Extrait de page:

Pourquoi un groupe social minoritaire, lorsqu’il revendique des principes d’égalité, d’autonomie ou de dignité, fait-il souvent l’objet d’un soupçon de particularisme ? Pourquoi les luttes sociales sont toujours soumises à des controverses polarisées entre des termes piégés (universalité contre particularité, question sociale contre question raciale…) ? Avançant en terrain largement miné, le sociologue Albert Ogien désamorce efficacement ces oppositions répétées pour remettre la question de l’émancipation au cœur des enjeux démocratiques, loin des habituelles querelles.

Dans son essai, vif et percutant, Émancipations. Luttes minoritaires, luttes universelles ?, l’auteur appréhende l’émancipation de façon empirique, en rappelant qu’elle concerne toute action collective visant l’accès aux mêmes droits et conditions d’existence de tout un chacun. Lutter pour son émancipation, ce n’est rien d’autre qu’exiger le droit de n’être soumis·e à aucun type d’humiliation. Partout où ces dimensions de la vie sociale ordinaire sont bafouées, dès qu’un groupe est ostracisé ”en raison d’une position d’infériorité qui lui est assignée par un ordre hiérarchique établi”, il y a lutte pour l’émancipation.

Les minorités sociales, civiques et épistémiques

Ces minorités en lutte s’ajustent à trois types de situations, selon Ogien. Les “minorités sociales” sont d’abord ces personnes réduites à l’état de prolétaires par l’instauration des rapports de production capitalistes qui les dépossèdent de leur autonomie ; les ”minorités civiques” concernent les personnes qui, en raison d’un attribut censé les disqualifier, restent soumises à des discriminations (populations racisées, femmes, personnes affichant une sexualité singulière…) ; et enfin, les “minorités épistémiques” désignent les citoyens ordinaires, maintenus dans un état d’infériorité politique par les “élites“, seules capables de saisir la complexité des affaires publiques. Autant dire que notre actualité politique abrite à l’envi les voix de ces trois types de minorités !

Données fournies:
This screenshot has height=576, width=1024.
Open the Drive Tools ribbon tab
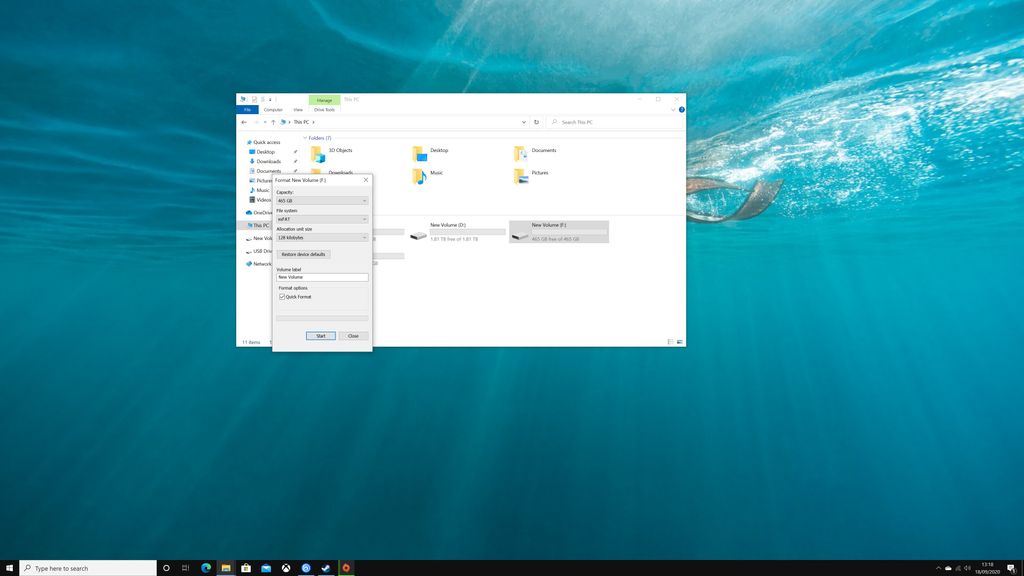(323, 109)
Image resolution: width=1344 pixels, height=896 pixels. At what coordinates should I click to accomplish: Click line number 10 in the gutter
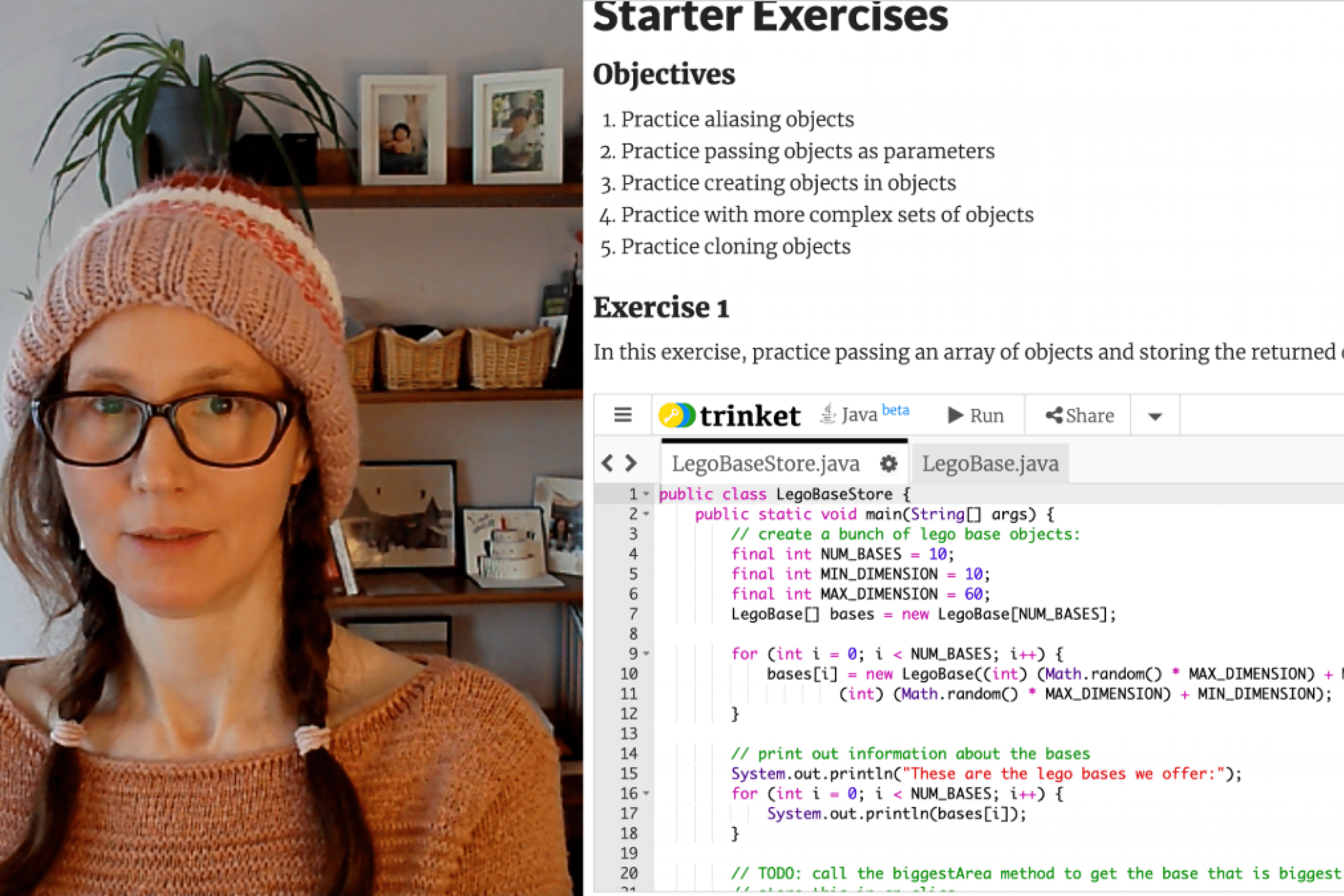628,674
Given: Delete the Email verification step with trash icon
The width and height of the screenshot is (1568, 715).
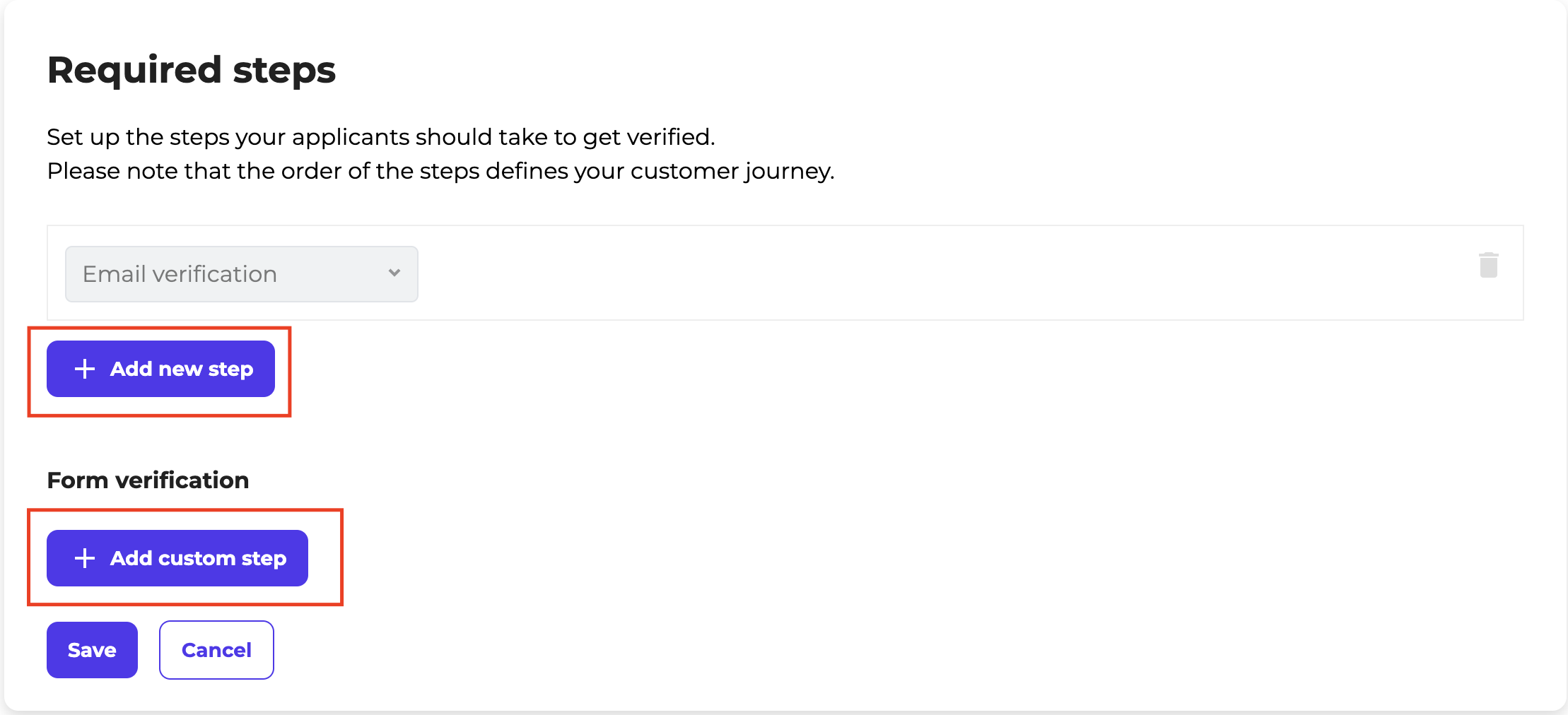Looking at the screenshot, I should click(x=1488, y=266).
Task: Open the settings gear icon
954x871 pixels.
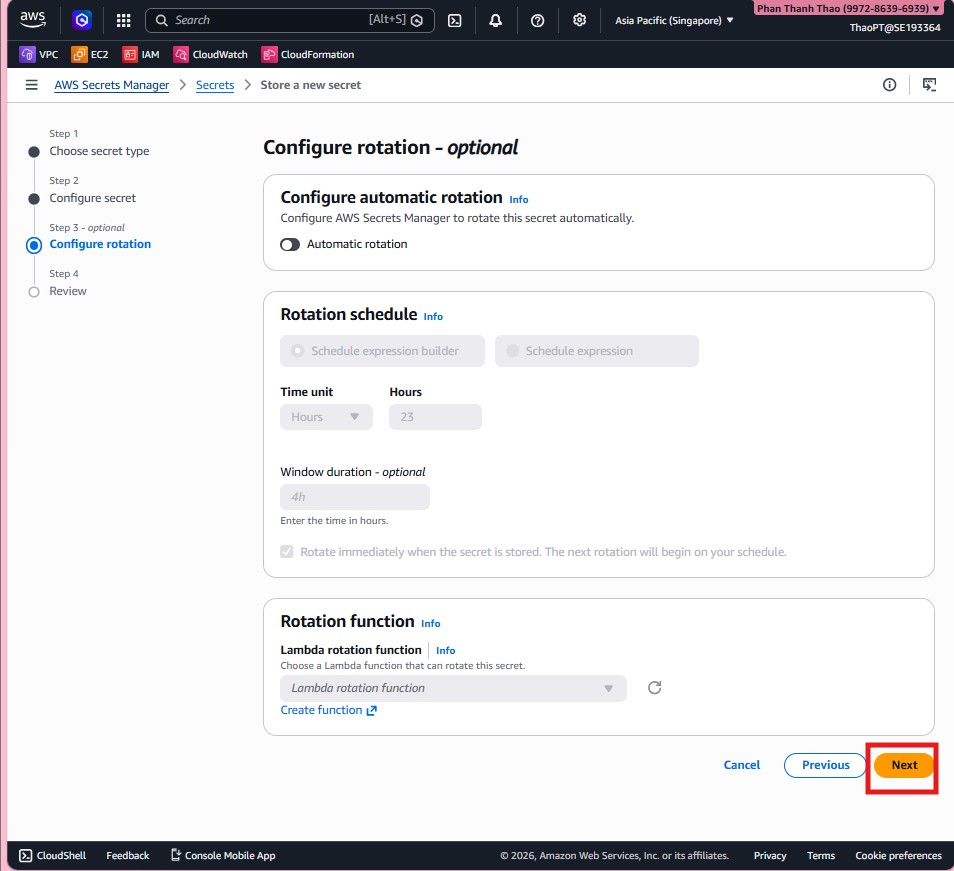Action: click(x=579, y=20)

Exercice: Recopiez mot pour mot, s'il vous plaît, le passage de l'extrait sur les luttes d'émancipation qui va de « Pourquoi un groupe » jusqu'à « des habituelles querelles. » inclus.

Réponse rédigée:
Pourquoi un groupe social minoritaire, lorsqu’il revendique des principes d’égalité, d’autonomie ou de dignité, fait-il souvent l’objet d’un soupçon de particularisme ? Pourquoi les luttes sociales sont toujours soumises à des controverses polarisées entre des termes piégés (universalité contre particularité, question sociale contre question raciale…) ? Avançant en terrain largement miné, le sociologue Albert Ogien désamorce efficacement ces oppositions répétées pour remettre la question de l’émancipation au cœur des enjeux démocratiques, loin des habituelles querelles.